The #1 Reason Your Projects Get Ignored

To get a Data Science Job, I used to think you could complete a project and leave the code sitting in a Github repos.

This is how I got my first couple of Data Science jobs. But this was 5 years ago in an easier job market. I was also a student, and the requirements for getting a job were lower.

In my boring Tax job, one benefit was I got to build a Machine Learning model. But I was frustrated that we never got to use the model to make decisions (one of the reasons I left).

Using a solution to a problem (e.g., a ML model) to produce change is known as putting something ‘into production’.

To prepare for my interview I’d revised my model inside out.

Whilst the interviewers were impressed, they said ‘that’s cool but have you put anything into production?’

I started sweating, heart-pounding, knowing a bad answer would leave me receiving a rejection email and returning to my current job of meaningless work and lame colleagues.

Lucky for me, I’d done my interview prep and even though it wasn’t the sexiest project, I talked about how I’d sped up my company’s internal audit process.

They were impressed, and I got the job.

It made me so happy to have exciting work, with people I vibe with, I set my phone wallpaper to the company logo.

And the 45% pay rise wasn’t bad either 😉.

That project on it’s own wasn’t enough – I’d already done a class Tailored Project and dazzled the interviewers with my charm – but it certainly helped.

If I didn’t have the audit production project, I might have lost out to someone who did. Or to someone who was more Tailored than me, e.g., someone with experience in the industry.

Because that’s what Data Science is all about – using data to help your customers (and make more money) or to make life easier (by saving time).

You might care, but Execs aren’t interested in your snazzy Juypter notebook where you’ve used your new Matplotlib course to make some nice histograms.

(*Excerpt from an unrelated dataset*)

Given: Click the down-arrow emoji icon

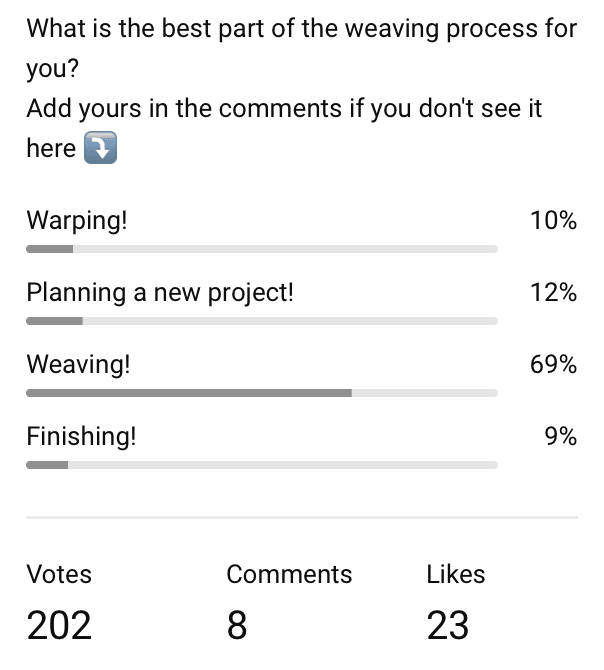Looking at the screenshot, I should 100,148.
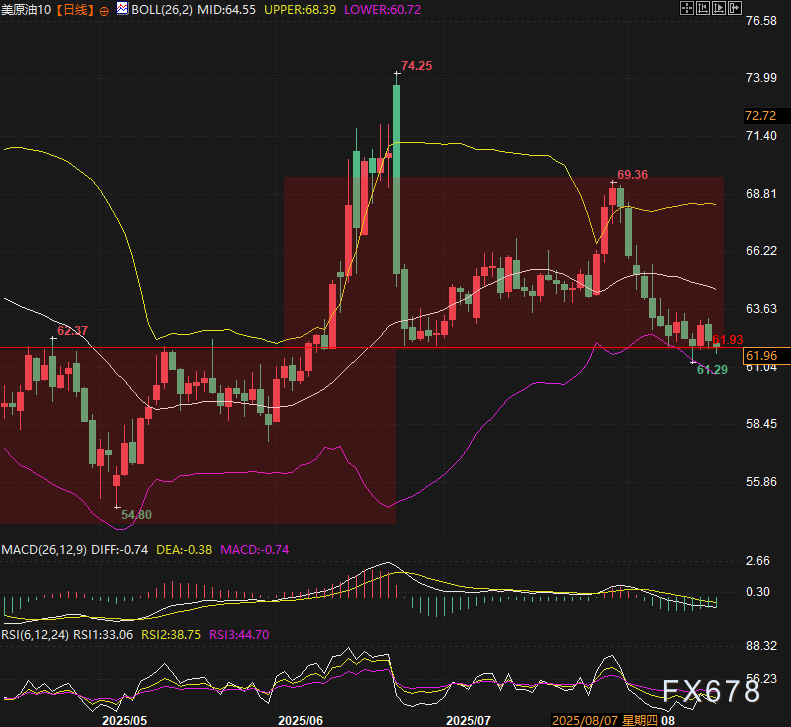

They care about solving the problem. Delivering good outcomes. And producing more dollar.

If you don’t put projects into production, you’ll keep asking yourself why your applications are being ignored. You’ll remain in your dead-end job with no career progression, whilst you could be making good money by working on projects which make you grow.

So that’s why Production is the third pillar of Tailored Projects.

For example, my client Diaa built a dashboard to analyse how different foods affect his body and used this to decide what to eat.

If he just analysed data on different foods, nobody would care. But by going the extra mile and showing how his work can make him healthier, he’s showing that he GETS what  Data Science is about.  

And interviewers love hearing him talk about it.

So don’t just build projects. Put it into production, and make it a Tailored Project.